_Tarea A_. Transcribe sin cambios el pasaje de la reseña sobre Chamaco que va de "A Miami Chamaco" a "Digital Cubano, 2009).".

_Extracto del texto_.
——————————
Friday, February 5, 2010

Chamaco en Primer acto.


Primer acto.

Chamaco en la Cuba de enfrente

Carlos Espinosa Domínguez

Se puede afirmar que el inicio de lo que, usando un eufemismo, llamaré la temporada teatral de otoño en Miami ha estado dominado por el estreno de Chamaco. Además del montaje mismo, coproducido por La Má Teodora, el Latin Quarter Cultural Center y el Archivo Digital del Teatro Cubano de la Universidad de Miami, las presentaciones estuvieron complementadas por otras actividades como el foro Novísimo Teatro Cubano, en el cual participaron académicos, teatristas y críticos, y el lanzamiento de la edición bilingüe inglés-español del texto.

A Miami Chamaco llegaba con un estupendo aval. Escrita por Abel González Melo (La Habana, 1980) a fines de 2004, al año siguiente recibió el premio del Primer Concurso de Dramaturgia organizado por la Embajada de España en Cuba y la Agencia Española de Cooperación Internacional. Ese mismo año Alberto Sarraín, responsable del montaje que aquí se comenta, realizó una lectura de la obra en La Habana. En el 2006, la compañía habanera Argos Teatro la llevó a escena y su trabajo fue reconocido por la crítica cubana con el Premio Villanueva al mejor espectáculo del año. Además de los montajes de La Habana y Miami, Chamaco se ha estrenado en Estambul. Asimismo cuenta ya con traducciones al inglés, catalán, francés e italiano, así como con ediciones en Cuba (Ediciones Alarcos, 2006), España (Ñaque Editora, 2006) y Estados Unidos (La Má Teodora/ Archivo Digital Cubano, 2009).

¿Qué hace de Chamaco una obra tan altamente valorada? En primer lugar, una escritura teatral moderna y de excelente factura, que denota un exigente trabajo a nivel formal. Eso se hace evidente en el lenguaje seco y despojado de los diálogos, a los que su autor ha despojado de todo lo superfluo, previsible y decorativo. Esa opción estética de atenerse estrictamente al puro hueso de lo que narra lo lleva también a dar la espalda a los elementos costumbristas y previsibles. Ello no significa que González Melo renuncie a abordar la realidad cubana, sino que apuesta por un teatro saludablemente desentendido de todo color local. Su interés, por el contrario, se centra más en auscultar unos personajes llenos de complejidades y de unas contradicciones que los acosan y atormentan.

Al igual que otros dramaturgos contemporáneos suyos, González Melo rechaza presentar una imagen complaciente o edulcorada de su entorno. La doble moral, la familia que se deshace, la migración incontrolada a la capital, la crisis de valores ocasionada por la precariedad, la desorientación y el desarraigo de la juventud, el sexo asumido como forma de sobrevivencia, son temas que en Chamaco aparecen tratados con una densidad dramática cercana a la tragedia. Tal cercanía, sin embargo, queda un tanto atenuada debido al tono sobrio y mesurado con que está escrita la obra y al clima casi gélido con que se presentan los hechos (significativamente su subtítulo es Informe en diez capítulos para representar). O bien se debe a que se trata, como apunta Alberto Sarraín, de una tragedia de la posmodernidad, en la que los conceptos de Hybris y Moira no nos remiten a los dioses, sino a disfunsiones sociales contemporáneas.
——————————
_Datos sin procesar_.

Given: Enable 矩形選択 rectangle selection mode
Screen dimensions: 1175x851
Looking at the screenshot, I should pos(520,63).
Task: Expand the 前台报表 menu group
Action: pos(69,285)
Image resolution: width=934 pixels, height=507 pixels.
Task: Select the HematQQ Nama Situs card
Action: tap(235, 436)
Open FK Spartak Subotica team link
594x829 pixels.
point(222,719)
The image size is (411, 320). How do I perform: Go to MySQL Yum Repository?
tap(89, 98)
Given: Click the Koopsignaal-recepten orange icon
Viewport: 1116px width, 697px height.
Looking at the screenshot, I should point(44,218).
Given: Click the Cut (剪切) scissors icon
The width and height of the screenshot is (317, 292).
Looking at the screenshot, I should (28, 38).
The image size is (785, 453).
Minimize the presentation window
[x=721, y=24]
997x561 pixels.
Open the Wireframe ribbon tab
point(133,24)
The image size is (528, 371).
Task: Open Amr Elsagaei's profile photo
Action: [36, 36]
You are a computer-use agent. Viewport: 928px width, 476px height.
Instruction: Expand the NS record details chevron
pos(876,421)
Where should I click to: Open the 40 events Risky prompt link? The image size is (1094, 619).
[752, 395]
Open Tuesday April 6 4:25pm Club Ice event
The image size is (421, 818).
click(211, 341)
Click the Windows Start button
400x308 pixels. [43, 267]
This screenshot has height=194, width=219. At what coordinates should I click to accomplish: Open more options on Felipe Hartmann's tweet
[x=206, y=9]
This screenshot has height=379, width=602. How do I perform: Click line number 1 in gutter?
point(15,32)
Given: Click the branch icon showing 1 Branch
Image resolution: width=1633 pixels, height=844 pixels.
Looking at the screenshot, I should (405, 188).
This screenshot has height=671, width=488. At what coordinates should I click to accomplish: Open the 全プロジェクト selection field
——————————
_Tarea B_. Extrae de los registros, sin cambios, las líneas que van desde la que contiene "Given: Click the Cut (剪切) scissors icon" hasta la que contiene "point(15,32)", ambas incluidas.

_Solución A_.
A Miami Chamaco llegaba con un estupendo aval. Escrita por Abel González Melo (La Habana, 1980) a fines de 2004, al año siguiente recibió el premio del Primer Concurso de Dramaturgia organizado por la Embajada de España en Cuba y la Agencia Española de Cooperación Internacional. Ese mismo año Alberto Sarraín, responsable del montaje que aquí se comenta, realizó una lectura de la obra en La Habana. En el 2006, la compañía habanera Argos Teatro la llevó a escena y su trabajo fue reconocido por la crítica cubana con el Premio Villanueva al mejor espectáculo del año. Además de los montajes de La Habana y Miami, Chamaco se ha estrenado en Estambul. Asimismo cuenta ya con traducciones al inglés, catalán, francés e italiano, así como con ediciones en Cuba (Ediciones Alarcos, 2006), España (Ñaque Editora, 2006) y Estados Unidos (La Má Teodora/ Archivo Digital Cubano, 2009).

_Solución B_.
Given: Click the Cut (剪切) scissors icon
The width and height of the screenshot is (317, 292).
Looking at the screenshot, I should (28, 38).
The image size is (785, 453).
Minimize the presentation window
[x=721, y=24]
997x561 pixels.
Open the Wireframe ribbon tab
point(133,24)
The image size is (528, 371).
Task: Open Amr Elsagaei's profile photo
Action: [36, 36]
You are a computer-use agent. Viewport: 928px width, 476px height.
Instruction: Expand the NS record details chevron
pos(876,421)
Where should I click to: Open the 40 events Risky prompt link? The image size is (1094, 619).
[752, 395]
Open Tuesday April 6 4:25pm Club Ice event
The image size is (421, 818).
click(211, 341)
Click the Windows Start button
400x308 pixels. [43, 267]
This screenshot has height=194, width=219. At what coordinates should I click to accomplish: Open more options on Felipe Hartmann's tweet
[x=206, y=9]
This screenshot has height=379, width=602. How do I perform: Click line number 1 in gutter?
point(15,32)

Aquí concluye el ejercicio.